# Aim of the exercise:
For this exercise, output the entries below exactly from the line that holds "Screen dimensions: 415x239" to the line that holds "Where should I", both ends included. No pictures belong in the copy.

# Working data:
--- START ---
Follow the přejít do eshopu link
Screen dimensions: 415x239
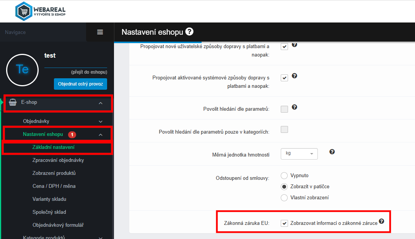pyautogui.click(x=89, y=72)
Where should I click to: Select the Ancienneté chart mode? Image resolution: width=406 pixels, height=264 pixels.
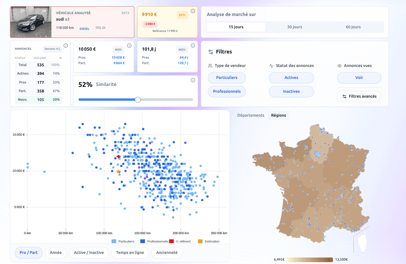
--- END ---
--- START ---
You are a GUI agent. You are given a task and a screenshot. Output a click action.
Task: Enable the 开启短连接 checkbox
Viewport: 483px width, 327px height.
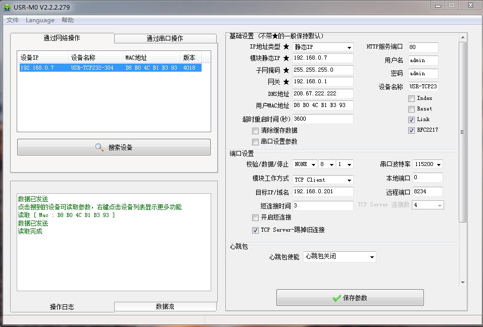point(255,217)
--- END ---
--- START ---
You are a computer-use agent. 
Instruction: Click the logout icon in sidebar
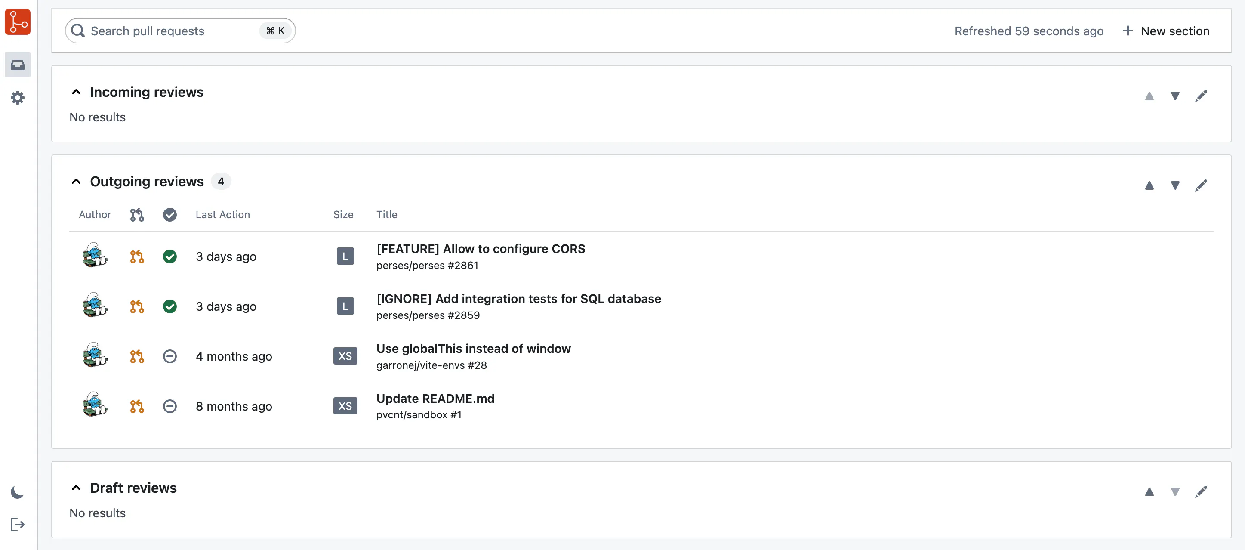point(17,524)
--- END ---
# Finished task:
Screen dimensions: 415x239
pyautogui.click(x=89, y=72)
Where should I click to: Select the Ancienneté chart mode? Image resolution: width=406 pixels, height=264 pixels.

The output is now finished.